***** MATERIAL SHOWN

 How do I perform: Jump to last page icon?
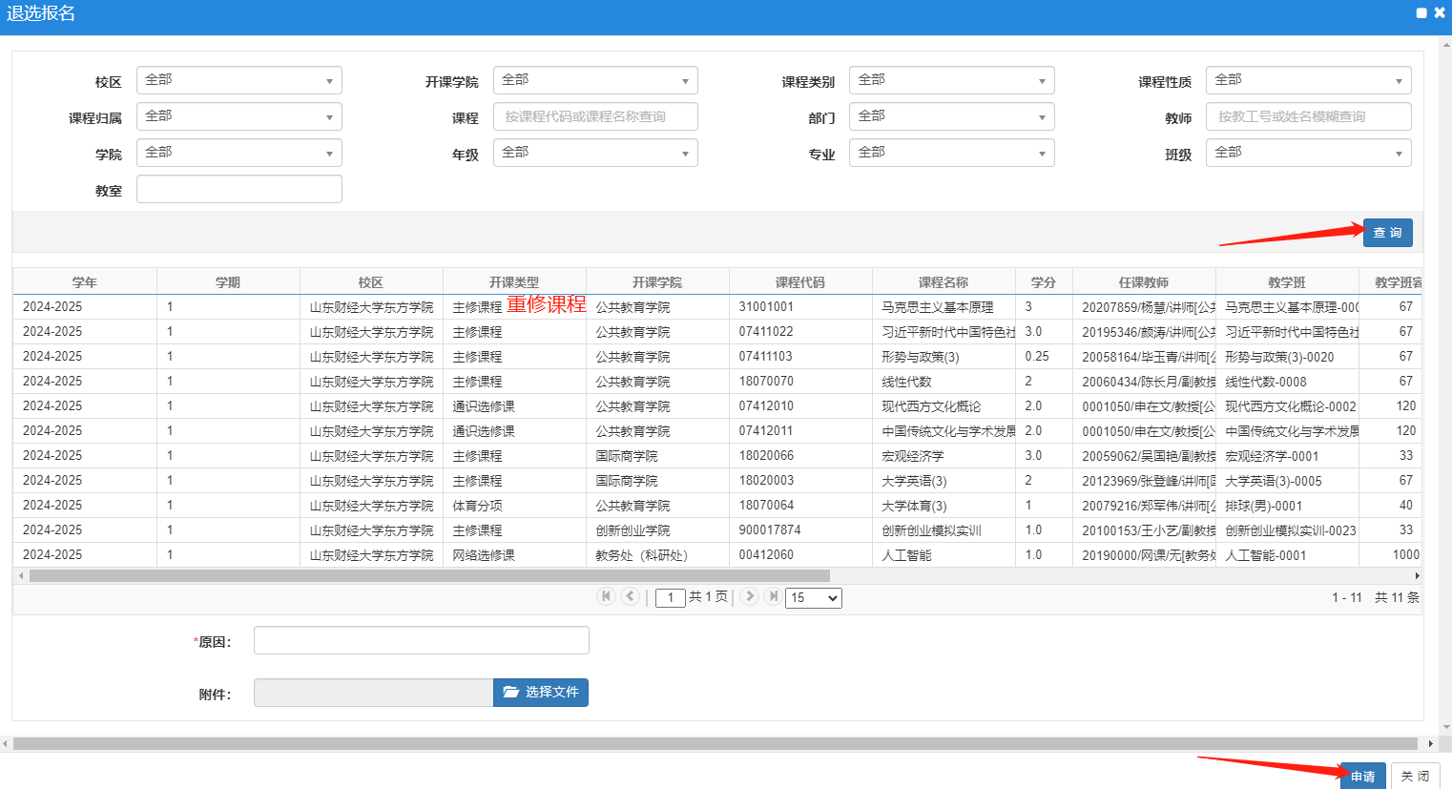click(x=774, y=596)
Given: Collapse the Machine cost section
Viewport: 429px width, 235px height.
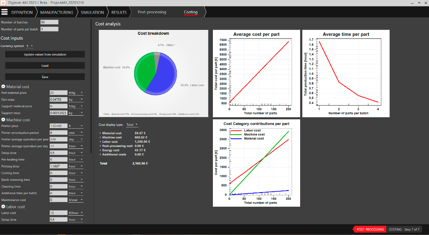Looking at the screenshot, I should [3, 120].
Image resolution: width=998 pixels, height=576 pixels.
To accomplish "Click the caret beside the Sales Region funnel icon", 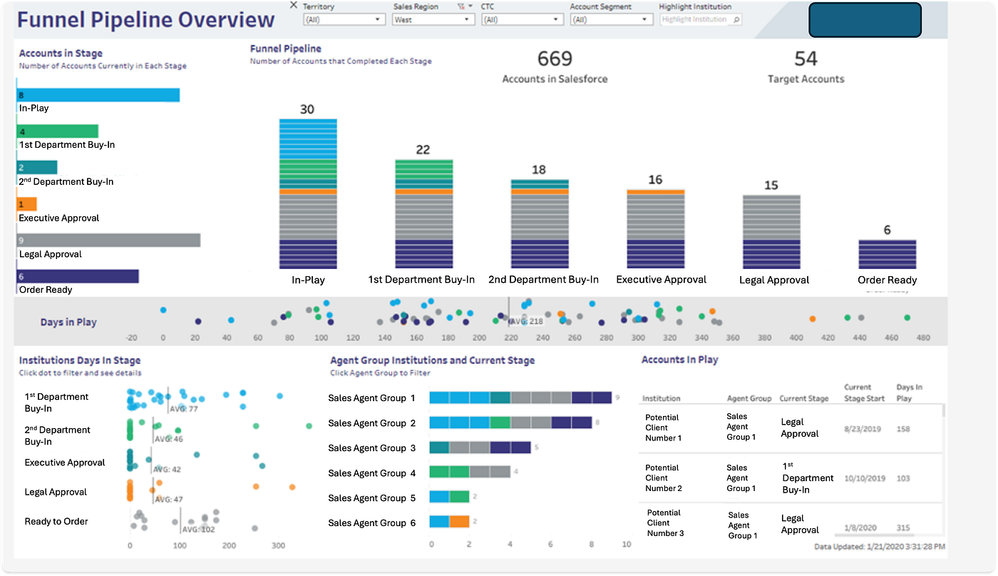I will [x=469, y=6].
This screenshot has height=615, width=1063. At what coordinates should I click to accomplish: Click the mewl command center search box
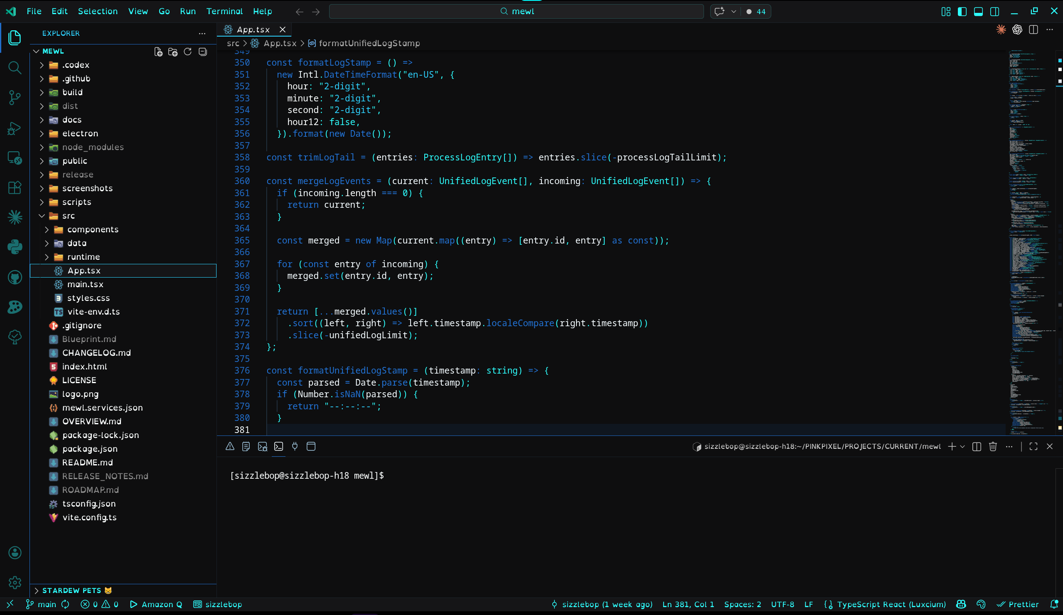pos(516,11)
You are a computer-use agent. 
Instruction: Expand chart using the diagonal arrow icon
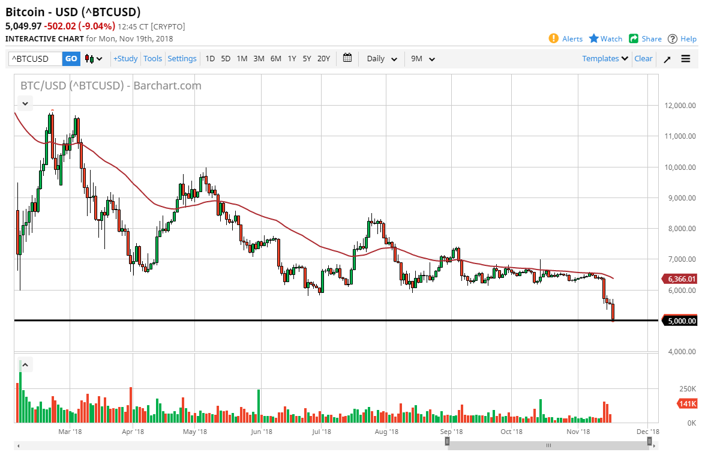click(x=667, y=58)
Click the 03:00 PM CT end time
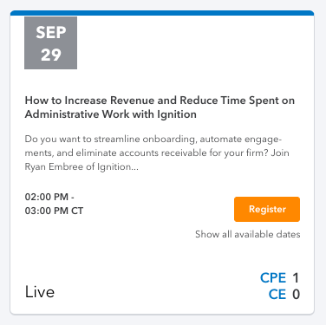The image size is (326, 325). click(x=54, y=211)
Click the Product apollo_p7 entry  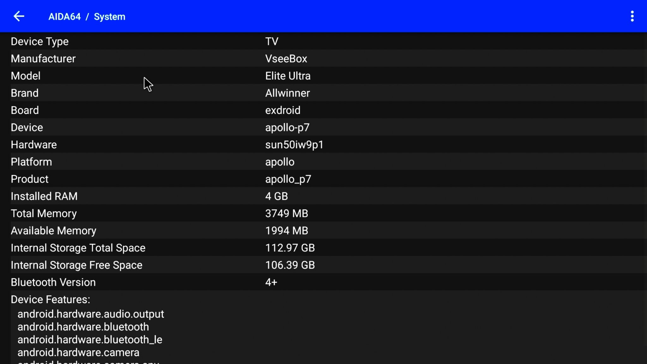point(288,179)
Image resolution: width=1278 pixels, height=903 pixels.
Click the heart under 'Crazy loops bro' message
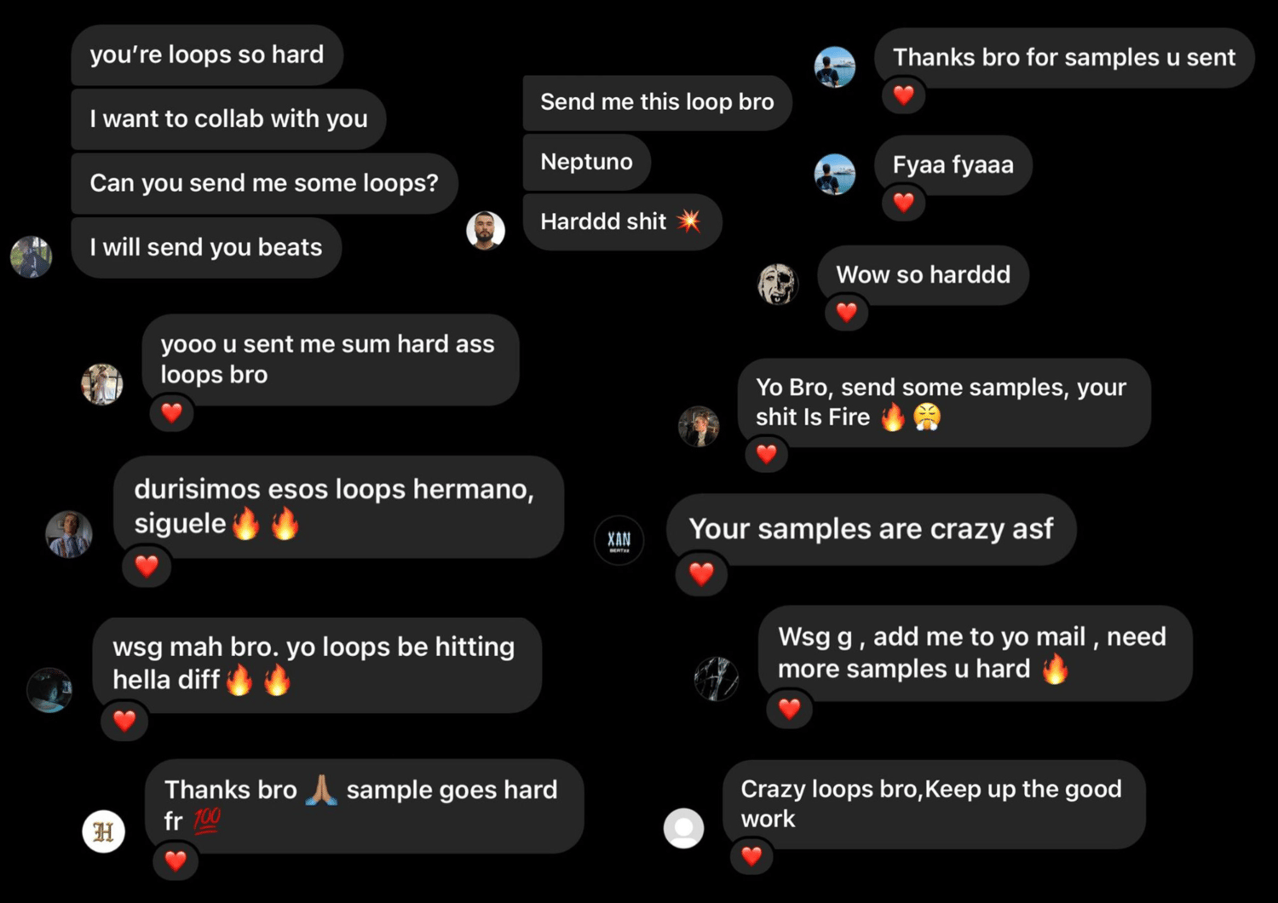pos(751,855)
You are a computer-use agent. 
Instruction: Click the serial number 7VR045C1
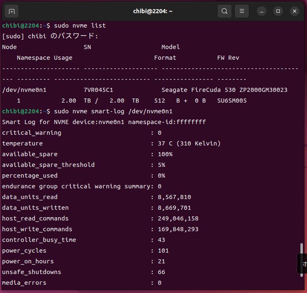98,90
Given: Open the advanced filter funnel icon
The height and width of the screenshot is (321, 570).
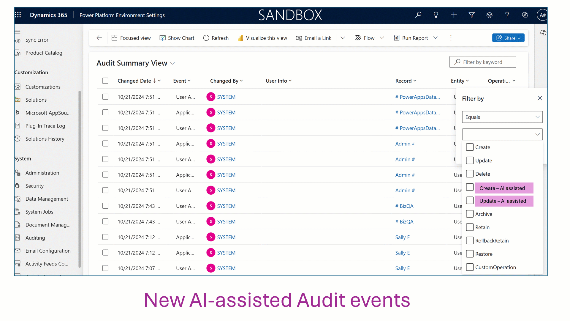Looking at the screenshot, I should (x=471, y=15).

**********

PROBLEM REQUIREMENTS |
Rewrite the part of the entries that opens with the line containing "Image resolution: width=1278" and closes with the end of the entries, substituting "Select" for every instance of "Click" and leaving everything else unchanged. Omit the pictures from your answer.

EXERCISE ANSWER |
Image resolution: width=1278 pixels, height=903 pixels.
Select the heart under 'Crazy loops bro' message
pos(751,855)
You are a computer-use agent. 
Instruction: Select the serial number 7VR045C1
98,90
Given: Open the advanced filter funnel icon
The height and width of the screenshot is (321, 570).
Looking at the screenshot, I should (x=471, y=15).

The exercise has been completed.